#### What you will do:
Repeat the entire listing below exactly.

#### Stored data:
#####
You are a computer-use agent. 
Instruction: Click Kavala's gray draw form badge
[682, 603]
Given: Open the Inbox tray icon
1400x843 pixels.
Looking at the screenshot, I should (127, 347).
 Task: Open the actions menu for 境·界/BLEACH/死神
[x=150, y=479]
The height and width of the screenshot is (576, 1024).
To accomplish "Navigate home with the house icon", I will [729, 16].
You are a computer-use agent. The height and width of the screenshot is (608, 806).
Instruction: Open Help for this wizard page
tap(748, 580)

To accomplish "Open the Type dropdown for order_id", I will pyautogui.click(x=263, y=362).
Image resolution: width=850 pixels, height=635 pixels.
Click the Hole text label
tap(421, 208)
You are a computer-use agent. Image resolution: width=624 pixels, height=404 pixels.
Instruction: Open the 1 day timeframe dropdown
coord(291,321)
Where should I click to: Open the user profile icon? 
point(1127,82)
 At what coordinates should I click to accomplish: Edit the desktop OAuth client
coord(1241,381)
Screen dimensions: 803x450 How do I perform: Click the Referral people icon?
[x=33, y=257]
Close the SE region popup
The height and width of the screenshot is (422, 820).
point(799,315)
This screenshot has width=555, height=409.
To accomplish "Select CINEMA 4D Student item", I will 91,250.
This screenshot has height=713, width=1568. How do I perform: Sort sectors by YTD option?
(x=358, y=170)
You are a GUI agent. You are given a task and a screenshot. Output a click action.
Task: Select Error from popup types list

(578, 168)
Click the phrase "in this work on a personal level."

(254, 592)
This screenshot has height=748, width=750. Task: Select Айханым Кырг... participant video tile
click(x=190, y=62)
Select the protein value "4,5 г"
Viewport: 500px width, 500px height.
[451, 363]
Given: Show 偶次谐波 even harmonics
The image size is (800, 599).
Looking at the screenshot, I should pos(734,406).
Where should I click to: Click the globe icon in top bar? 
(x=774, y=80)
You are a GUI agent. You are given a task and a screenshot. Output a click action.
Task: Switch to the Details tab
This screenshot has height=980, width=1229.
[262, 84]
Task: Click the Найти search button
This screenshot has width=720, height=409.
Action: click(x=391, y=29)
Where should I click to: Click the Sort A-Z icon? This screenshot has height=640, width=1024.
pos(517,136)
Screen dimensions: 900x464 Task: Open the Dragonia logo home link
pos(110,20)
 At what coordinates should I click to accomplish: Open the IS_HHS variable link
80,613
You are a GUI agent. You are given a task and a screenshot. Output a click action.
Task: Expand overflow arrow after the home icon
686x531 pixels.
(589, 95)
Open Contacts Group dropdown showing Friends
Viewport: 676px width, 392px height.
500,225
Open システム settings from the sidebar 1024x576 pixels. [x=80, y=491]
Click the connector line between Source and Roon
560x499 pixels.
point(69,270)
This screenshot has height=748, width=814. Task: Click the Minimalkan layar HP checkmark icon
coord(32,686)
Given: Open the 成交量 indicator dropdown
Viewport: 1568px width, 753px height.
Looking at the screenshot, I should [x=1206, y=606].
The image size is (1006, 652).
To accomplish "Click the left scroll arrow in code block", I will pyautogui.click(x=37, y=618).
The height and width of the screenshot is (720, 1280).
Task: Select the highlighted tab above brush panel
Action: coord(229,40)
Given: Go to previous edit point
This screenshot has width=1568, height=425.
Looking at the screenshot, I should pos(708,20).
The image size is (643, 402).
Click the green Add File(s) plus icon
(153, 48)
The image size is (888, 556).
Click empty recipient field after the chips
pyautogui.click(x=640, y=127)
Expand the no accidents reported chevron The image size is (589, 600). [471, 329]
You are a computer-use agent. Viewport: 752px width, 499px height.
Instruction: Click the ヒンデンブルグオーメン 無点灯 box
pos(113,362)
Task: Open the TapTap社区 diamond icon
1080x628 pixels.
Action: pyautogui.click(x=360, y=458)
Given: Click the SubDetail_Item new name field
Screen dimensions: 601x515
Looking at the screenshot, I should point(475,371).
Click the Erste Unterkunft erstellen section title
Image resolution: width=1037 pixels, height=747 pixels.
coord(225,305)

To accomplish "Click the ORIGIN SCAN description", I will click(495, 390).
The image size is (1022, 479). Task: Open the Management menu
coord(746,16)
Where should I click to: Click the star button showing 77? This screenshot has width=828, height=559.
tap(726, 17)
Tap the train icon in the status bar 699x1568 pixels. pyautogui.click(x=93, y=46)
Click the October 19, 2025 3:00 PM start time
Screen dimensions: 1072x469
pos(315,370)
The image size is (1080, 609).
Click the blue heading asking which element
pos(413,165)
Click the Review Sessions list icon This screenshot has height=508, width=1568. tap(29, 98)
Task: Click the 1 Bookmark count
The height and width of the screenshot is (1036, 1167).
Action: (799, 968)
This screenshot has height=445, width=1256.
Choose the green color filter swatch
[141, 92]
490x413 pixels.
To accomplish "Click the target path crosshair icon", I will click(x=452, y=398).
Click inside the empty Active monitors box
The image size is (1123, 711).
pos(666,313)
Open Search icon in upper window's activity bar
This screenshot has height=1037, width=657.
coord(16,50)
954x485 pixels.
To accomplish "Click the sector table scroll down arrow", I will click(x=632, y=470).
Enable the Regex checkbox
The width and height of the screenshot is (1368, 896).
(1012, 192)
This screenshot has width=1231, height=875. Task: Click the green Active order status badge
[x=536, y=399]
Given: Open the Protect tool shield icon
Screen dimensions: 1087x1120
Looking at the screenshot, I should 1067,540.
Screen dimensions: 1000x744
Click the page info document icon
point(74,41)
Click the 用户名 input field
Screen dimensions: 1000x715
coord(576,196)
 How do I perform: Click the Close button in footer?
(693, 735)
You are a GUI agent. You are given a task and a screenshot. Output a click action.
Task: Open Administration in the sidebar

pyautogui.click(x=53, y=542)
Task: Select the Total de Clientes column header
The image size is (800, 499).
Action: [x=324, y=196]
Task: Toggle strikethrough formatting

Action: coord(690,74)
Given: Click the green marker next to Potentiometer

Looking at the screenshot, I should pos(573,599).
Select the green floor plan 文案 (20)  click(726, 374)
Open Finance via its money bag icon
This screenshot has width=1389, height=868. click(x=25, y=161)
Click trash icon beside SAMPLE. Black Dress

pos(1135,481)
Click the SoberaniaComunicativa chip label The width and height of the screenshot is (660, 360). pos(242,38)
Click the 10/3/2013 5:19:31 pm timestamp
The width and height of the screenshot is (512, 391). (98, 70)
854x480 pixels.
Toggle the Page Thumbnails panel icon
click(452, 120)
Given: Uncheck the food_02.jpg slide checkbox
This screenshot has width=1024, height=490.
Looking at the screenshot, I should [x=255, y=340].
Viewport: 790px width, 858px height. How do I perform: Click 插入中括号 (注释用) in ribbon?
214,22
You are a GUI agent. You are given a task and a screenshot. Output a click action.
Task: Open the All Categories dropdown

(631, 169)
#####
#### Answer to the exercise:
You are a computer-use agent. 
Instruction: Click Kavala's gray draw form badge
[682, 603]
Given: Open the Inbox tray icon
1400x843 pixels.
Looking at the screenshot, I should (127, 347).
 Task: Open the actions menu for 境·界/BLEACH/死神
[x=150, y=479]
The height and width of the screenshot is (576, 1024).
To accomplish "Navigate home with the house icon", I will [729, 16].
You are a computer-use agent. The height and width of the screenshot is (608, 806).
Instruction: Open Help for this wizard page
tap(748, 580)

To accomplish "Open the Type dropdown for order_id", I will pyautogui.click(x=263, y=362).
Image resolution: width=850 pixels, height=635 pixels.
Click the Hole text label
tap(421, 208)
You are a computer-use agent. Image resolution: width=624 pixels, height=404 pixels.
Instruction: Open the 1 day timeframe dropdown
coord(291,321)
Where should I click to: Open the user profile icon? 
point(1127,82)
 At what coordinates should I click to accomplish: Edit the desktop OAuth client
coord(1241,381)
Screen dimensions: 803x450 How do I perform: Click the Referral people icon?
[x=33, y=257]
Close the SE region popup
The height and width of the screenshot is (422, 820).
point(799,315)
This screenshot has width=555, height=409.
To accomplish "Select CINEMA 4D Student item", I will 91,250.
This screenshot has height=713, width=1568. How do I perform: Sort sectors by YTD option?
(x=358, y=170)
You are a GUI agent. You are given a task and a screenshot. Output a click action.
Task: Select Error from popup types list

(578, 168)
Click the phrase "in this work on a personal level."

(254, 592)
This screenshot has height=748, width=750. Task: Select Айханым Кырг... participant video tile
click(x=190, y=62)
Select the protein value "4,5 г"
Viewport: 500px width, 500px height.
[451, 363]
Given: Show 偶次谐波 even harmonics
The image size is (800, 599).
Looking at the screenshot, I should pos(734,406).
Where should I click to: Click the globe icon in top bar? 
(x=774, y=80)
You are a GUI agent. You are given a task and a screenshot. Output a click action.
Task: Switch to the Details tab
This screenshot has height=980, width=1229.
[262, 84]
Task: Click the Найти search button
This screenshot has width=720, height=409.
Action: click(x=391, y=29)
Where should I click to: Click the Sort A-Z icon? This screenshot has height=640, width=1024.
pos(517,136)
Screen dimensions: 900x464 Task: Open the Dragonia logo home link
pos(110,20)
 At what coordinates should I click to accomplish: Open the IS_HHS variable link
80,613
You are a GUI agent. You are given a task and a screenshot. Output a click action.
Task: Expand overflow arrow after the home icon
686x531 pixels.
(589, 95)
Open Contacts Group dropdown showing Friends
Viewport: 676px width, 392px height.
500,225
Open システム settings from the sidebar 1024x576 pixels. [x=80, y=491]
Click the connector line between Source and Roon
560x499 pixels.
point(69,270)
This screenshot has height=748, width=814. Task: Click the Minimalkan layar HP checkmark icon
coord(32,686)
Given: Open the 成交量 indicator dropdown
Viewport: 1568px width, 753px height.
Looking at the screenshot, I should [x=1206, y=606].
The image size is (1006, 652).
To accomplish "Click the left scroll arrow in code block", I will pyautogui.click(x=37, y=618).
The height and width of the screenshot is (720, 1280).
Task: Select the highlighted tab above brush panel
Action: coord(229,40)
Given: Go to previous edit point
This screenshot has width=1568, height=425.
Looking at the screenshot, I should pos(708,20).
The image size is (643, 402).
Click the green Add File(s) plus icon
(153, 48)
The image size is (888, 556).
Click empty recipient field after the chips
pyautogui.click(x=640, y=127)
Expand the no accidents reported chevron The image size is (589, 600). [471, 329]
You are a computer-use agent. Viewport: 752px width, 499px height.
Instruction: Click the ヒンデンブルグオーメン 無点灯 box
pos(113,362)
Task: Open the TapTap社区 diamond icon
1080x628 pixels.
Action: pyautogui.click(x=360, y=458)
Given: Click the SubDetail_Item new name field
Screen dimensions: 601x515
Looking at the screenshot, I should point(475,371).
Click the Erste Unterkunft erstellen section title
Image resolution: width=1037 pixels, height=747 pixels.
coord(225,305)

To accomplish "Click the ORIGIN SCAN description", I will click(495, 390).
The image size is (1022, 479). Task: Open the Management menu
coord(746,16)
Where should I click to: Click the star button showing 77? This screenshot has width=828, height=559.
tap(726, 17)
Tap the train icon in the status bar 699x1568 pixels. pyautogui.click(x=93, y=46)
Click the October 19, 2025 3:00 PM start time
Screen dimensions: 1072x469
pos(315,370)
The image size is (1080, 609).
Click the blue heading asking which element
pos(413,165)
Click the Review Sessions list icon This screenshot has height=508, width=1568. tap(29, 98)
Task: Click the 1 Bookmark count
The height and width of the screenshot is (1036, 1167).
Action: (799, 968)
This screenshot has height=445, width=1256.
Choose the green color filter swatch
[141, 92]
490x413 pixels.
To accomplish "Click the target path crosshair icon", I will click(x=452, y=398).
Click inside the empty Active monitors box
The image size is (1123, 711).
pos(666,313)
Open Search icon in upper window's activity bar
This screenshot has height=1037, width=657.
coord(16,50)
954x485 pixels.
To accomplish "Click the sector table scroll down arrow", I will click(x=632, y=470).
Enable the Regex checkbox
The width and height of the screenshot is (1368, 896).
(1012, 192)
This screenshot has width=1231, height=875. Task: Click the green Active order status badge
[x=536, y=399]
Given: Open the Protect tool shield icon
Screen dimensions: 1087x1120
Looking at the screenshot, I should 1067,540.
Screen dimensions: 1000x744
Click the page info document icon
point(74,41)
Click the 用户名 input field
Screen dimensions: 1000x715
coord(576,196)
 How do I perform: Click the Close button in footer?
(693, 735)
You are a GUI agent. You are given a task and a screenshot. Output a click action.
Task: Open Administration in the sidebar

pyautogui.click(x=53, y=542)
Task: Select the Total de Clientes column header
The image size is (800, 499).
Action: [x=324, y=196]
Task: Toggle strikethrough formatting

Action: coord(690,74)
Given: Click the green marker next to Potentiometer

Looking at the screenshot, I should pos(573,599).
Select the green floor plan 文案 (20)  click(726, 374)
Open Finance via its money bag icon
This screenshot has width=1389, height=868. click(x=25, y=161)
Click trash icon beside SAMPLE. Black Dress

pos(1135,481)
Click the SoberaniaComunicativa chip label The width and height of the screenshot is (660, 360). pos(242,38)
Click the 10/3/2013 5:19:31 pm timestamp
The width and height of the screenshot is (512, 391). (98, 70)
854x480 pixels.
Toggle the Page Thumbnails panel icon
click(452, 120)
Given: Uncheck the food_02.jpg slide checkbox
This screenshot has width=1024, height=490.
Looking at the screenshot, I should [x=255, y=340].
Viewport: 790px width, 858px height. How do I perform: Click 插入中括号 (注释用) in ribbon?
214,22
You are a GUI agent. You are given a task and a screenshot. Output a click action.
Task: Open the All Categories dropdown

(631, 169)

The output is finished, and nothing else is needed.